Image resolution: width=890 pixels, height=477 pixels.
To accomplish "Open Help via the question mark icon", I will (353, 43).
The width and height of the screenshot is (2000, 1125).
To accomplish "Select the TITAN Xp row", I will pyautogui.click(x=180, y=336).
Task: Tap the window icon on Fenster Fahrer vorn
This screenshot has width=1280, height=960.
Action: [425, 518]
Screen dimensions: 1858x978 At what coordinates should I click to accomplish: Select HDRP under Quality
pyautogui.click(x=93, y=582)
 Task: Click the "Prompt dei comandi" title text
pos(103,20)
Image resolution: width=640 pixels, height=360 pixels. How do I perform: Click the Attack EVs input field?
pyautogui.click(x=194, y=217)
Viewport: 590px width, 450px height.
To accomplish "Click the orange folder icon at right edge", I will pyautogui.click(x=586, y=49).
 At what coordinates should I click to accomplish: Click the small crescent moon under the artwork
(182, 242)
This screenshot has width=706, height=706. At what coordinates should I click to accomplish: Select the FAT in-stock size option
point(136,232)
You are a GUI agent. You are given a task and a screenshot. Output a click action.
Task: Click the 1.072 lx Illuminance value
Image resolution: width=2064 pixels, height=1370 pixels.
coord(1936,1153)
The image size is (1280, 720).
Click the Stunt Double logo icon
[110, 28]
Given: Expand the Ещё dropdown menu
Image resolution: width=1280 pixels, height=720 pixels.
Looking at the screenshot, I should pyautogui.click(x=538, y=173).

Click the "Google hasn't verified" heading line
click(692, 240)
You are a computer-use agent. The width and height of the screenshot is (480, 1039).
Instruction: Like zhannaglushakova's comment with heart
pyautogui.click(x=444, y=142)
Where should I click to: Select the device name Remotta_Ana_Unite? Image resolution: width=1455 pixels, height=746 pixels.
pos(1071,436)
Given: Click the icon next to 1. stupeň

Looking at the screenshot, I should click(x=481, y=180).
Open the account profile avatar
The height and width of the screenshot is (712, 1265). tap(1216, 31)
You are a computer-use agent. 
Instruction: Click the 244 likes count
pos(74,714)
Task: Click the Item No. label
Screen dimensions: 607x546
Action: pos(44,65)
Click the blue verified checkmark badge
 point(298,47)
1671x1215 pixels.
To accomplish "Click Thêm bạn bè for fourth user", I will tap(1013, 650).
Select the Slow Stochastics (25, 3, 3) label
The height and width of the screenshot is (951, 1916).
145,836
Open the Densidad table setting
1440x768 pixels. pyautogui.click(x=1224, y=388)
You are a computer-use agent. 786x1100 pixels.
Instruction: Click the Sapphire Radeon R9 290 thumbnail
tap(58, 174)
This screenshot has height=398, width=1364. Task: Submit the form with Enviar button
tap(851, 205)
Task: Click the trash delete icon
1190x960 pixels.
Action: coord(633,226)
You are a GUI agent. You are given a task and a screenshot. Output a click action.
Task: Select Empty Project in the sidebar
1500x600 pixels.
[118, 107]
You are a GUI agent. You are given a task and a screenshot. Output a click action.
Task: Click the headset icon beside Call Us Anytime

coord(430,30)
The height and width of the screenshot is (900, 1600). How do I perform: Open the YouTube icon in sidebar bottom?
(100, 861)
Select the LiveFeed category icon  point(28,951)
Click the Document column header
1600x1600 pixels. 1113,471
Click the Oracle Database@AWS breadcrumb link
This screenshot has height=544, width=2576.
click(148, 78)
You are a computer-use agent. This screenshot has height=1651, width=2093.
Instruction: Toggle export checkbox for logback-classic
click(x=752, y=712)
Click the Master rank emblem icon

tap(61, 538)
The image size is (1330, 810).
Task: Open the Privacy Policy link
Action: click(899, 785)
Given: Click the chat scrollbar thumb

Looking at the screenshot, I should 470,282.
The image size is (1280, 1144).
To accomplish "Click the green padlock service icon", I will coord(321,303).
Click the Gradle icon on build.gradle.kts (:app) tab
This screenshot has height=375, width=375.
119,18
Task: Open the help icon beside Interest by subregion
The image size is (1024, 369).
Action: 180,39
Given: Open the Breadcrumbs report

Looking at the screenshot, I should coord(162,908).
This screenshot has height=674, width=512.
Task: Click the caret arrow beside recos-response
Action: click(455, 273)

* [Task instructions]:
Each record above must be restated in full, word for word.

* [Response box]:
Image resolution: width=890 pixels, height=477 pixels.
To accomplish "Open Help via the question mark icon", I will (353, 43).
The width and height of the screenshot is (2000, 1125).
To accomplish "Select the TITAN Xp row", I will pyautogui.click(x=180, y=336).
Task: Tap the window icon on Fenster Fahrer vorn
This screenshot has width=1280, height=960.
Action: [425, 518]
Screen dimensions: 1858x978 At what coordinates should I click to accomplish: Select HDRP under Quality
pyautogui.click(x=93, y=582)
 Task: Click the "Prompt dei comandi" title text
pos(103,20)
Image resolution: width=640 pixels, height=360 pixels. How do I perform: Click the Attack EVs input field?
pyautogui.click(x=194, y=217)
Viewport: 590px width, 450px height.
To accomplish "Click the orange folder icon at right edge", I will pyautogui.click(x=586, y=49).
 At what coordinates should I click to accomplish: Click the small crescent moon under the artwork
(182, 242)
This screenshot has width=706, height=706. At what coordinates should I click to accomplish: Select the FAT in-stock size option
point(136,232)
You are a GUI agent. You are given a task and a screenshot. Output a click action.
Task: Click the 1.072 lx Illuminance value
Image resolution: width=2064 pixels, height=1370 pixels.
coord(1936,1153)
The image size is (1280, 720).
Click the Stunt Double logo icon
[110, 28]
Given: Expand the Ещё dropdown menu
Image resolution: width=1280 pixels, height=720 pixels.
Looking at the screenshot, I should pyautogui.click(x=538, y=173).

Click the "Google hasn't verified" heading line
click(692, 240)
You are a computer-use agent. The width and height of the screenshot is (480, 1039).
Instruction: Like zhannaglushakova's comment with heart
pyautogui.click(x=444, y=142)
Where should I click to: Select the device name Remotta_Ana_Unite? Image resolution: width=1455 pixels, height=746 pixels.
pos(1071,436)
Given: Click the icon next to 1. stupeň

Looking at the screenshot, I should click(x=481, y=180).
Open the account profile avatar
The height and width of the screenshot is (712, 1265). tap(1216, 31)
You are a computer-use agent. 
Instruction: Click the 244 likes count
pos(74,714)
Task: Click the Item No. label
Screen dimensions: 607x546
Action: pos(44,65)
Click the blue verified checkmark badge
 point(298,47)
1671x1215 pixels.
To accomplish "Click Thêm bạn bè for fourth user", I will tap(1013, 650).
Select the Slow Stochastics (25, 3, 3) label
The height and width of the screenshot is (951, 1916).
145,836
Open the Densidad table setting
1440x768 pixels. pyautogui.click(x=1224, y=388)
You are a computer-use agent. 786x1100 pixels.
Instruction: Click the Sapphire Radeon R9 290 thumbnail
tap(58, 174)
This screenshot has height=398, width=1364. Task: Submit the form with Enviar button
tap(851, 205)
Task: Click the trash delete icon
1190x960 pixels.
Action: coord(633,226)
You are a GUI agent. You are given a task and a screenshot. Output a click action.
Task: Select Empty Project in the sidebar
1500x600 pixels.
[118, 107]
You are a GUI agent. You are given a task and a screenshot. Output a click action.
Task: Click the headset icon beside Call Us Anytime

coord(430,30)
The height and width of the screenshot is (900, 1600). How do I perform: Open the YouTube icon in sidebar bottom?
(100, 861)
Select the LiveFeed category icon  point(28,951)
Click the Document column header
1600x1600 pixels. 1113,471
Click the Oracle Database@AWS breadcrumb link
This screenshot has height=544, width=2576.
click(148, 78)
You are a computer-use agent. This screenshot has height=1651, width=2093.
Instruction: Toggle export checkbox for logback-classic
click(x=752, y=712)
Click the Master rank emblem icon

tap(61, 538)
The image size is (1330, 810).
Task: Open the Privacy Policy link
Action: click(899, 785)
Given: Click the chat scrollbar thumb

Looking at the screenshot, I should 470,282.
The image size is (1280, 1144).
To accomplish "Click the green padlock service icon", I will coord(321,303).
Click the Gradle icon on build.gradle.kts (:app) tab
This screenshot has height=375, width=375.
119,18
Task: Open the help icon beside Interest by subregion
The image size is (1024, 369).
Action: 180,39
Given: Open the Breadcrumbs report

Looking at the screenshot, I should coord(162,908).
This screenshot has height=674, width=512.
Task: Click the caret arrow beside recos-response
Action: click(455, 273)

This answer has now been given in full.